**What the task asks:**
In the passage on horse pasture care, what does Penn State Extension Services identify as one of the best and least expensive sources of summer feed for a horse?

**Source extract:**
Anyone who manages a horse on a property knows that it is a labor of love and not a cheap one. Horse owners often say that their highest costs are feed bills, and with so many feed, supplement and hay choices it can be tricky to know just what your horse needs.
Horse owners often say that their highest costs are feed bills, and with so many feed, supplement and hay choices it can be tricky to know just what your horse needs.
The best place to start is to ensure you have a well-maintained pasture with healthy grasses which can be a nutritious and relatively inexpensive feed source for horses. However, pastures can quickly degrade and the horse owner ends up spending more money on feed and supplements.
Grazing your horses on degraded pasture can also lead to colic, greasy heel, parasites and poisoning from weeds. One of the best ways to care for your horse is to care for your land so it can provide healthy pastures all year round.
According to Penn State Extension Services, high-quality, properly fenced pastures are one of the best and least expensive sources of summer feed for a horse. A well-kept pasture also is the most natural and healthy environment for exercise and rest.

**Provided information:**
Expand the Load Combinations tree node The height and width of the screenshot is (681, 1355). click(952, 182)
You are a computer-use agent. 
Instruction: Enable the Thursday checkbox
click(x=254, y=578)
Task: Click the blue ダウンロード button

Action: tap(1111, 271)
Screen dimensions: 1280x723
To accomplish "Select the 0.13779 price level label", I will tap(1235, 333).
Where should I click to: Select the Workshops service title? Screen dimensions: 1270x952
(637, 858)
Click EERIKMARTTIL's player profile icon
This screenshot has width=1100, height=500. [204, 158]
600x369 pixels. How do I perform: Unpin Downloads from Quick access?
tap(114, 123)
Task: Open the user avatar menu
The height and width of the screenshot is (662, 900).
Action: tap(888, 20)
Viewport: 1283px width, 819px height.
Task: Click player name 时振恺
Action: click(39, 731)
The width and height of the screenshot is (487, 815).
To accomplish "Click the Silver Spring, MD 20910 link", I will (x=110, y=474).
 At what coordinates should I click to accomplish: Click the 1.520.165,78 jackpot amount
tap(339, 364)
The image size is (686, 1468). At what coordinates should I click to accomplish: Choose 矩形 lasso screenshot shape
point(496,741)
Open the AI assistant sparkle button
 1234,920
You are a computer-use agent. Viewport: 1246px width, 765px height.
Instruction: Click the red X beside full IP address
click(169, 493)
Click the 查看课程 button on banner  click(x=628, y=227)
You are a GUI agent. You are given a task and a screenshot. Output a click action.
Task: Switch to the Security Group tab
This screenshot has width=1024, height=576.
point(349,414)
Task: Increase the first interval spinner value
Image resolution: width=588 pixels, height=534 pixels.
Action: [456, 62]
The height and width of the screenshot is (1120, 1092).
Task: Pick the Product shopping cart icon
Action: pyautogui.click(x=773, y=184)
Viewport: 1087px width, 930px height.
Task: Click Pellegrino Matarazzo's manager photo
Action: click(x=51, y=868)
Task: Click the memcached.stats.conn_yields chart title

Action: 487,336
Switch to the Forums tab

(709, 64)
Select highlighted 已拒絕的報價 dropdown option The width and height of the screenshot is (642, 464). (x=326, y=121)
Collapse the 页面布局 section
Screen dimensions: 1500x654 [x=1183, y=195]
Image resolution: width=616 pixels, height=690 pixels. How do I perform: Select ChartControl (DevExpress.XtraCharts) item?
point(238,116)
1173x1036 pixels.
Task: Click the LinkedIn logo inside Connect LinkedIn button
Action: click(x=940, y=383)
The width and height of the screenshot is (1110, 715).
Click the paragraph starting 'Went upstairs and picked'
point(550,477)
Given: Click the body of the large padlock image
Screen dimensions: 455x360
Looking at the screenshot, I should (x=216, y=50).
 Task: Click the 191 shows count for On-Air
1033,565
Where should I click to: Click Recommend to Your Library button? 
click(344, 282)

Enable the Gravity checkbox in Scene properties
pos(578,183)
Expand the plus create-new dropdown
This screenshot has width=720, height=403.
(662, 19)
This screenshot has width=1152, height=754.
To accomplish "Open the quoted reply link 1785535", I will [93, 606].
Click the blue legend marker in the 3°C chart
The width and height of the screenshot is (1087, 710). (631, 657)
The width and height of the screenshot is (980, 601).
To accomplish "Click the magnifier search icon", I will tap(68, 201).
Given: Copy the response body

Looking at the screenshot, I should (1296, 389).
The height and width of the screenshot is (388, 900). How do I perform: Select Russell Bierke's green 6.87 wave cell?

**Response:**
High-quality, properly fenced pastures.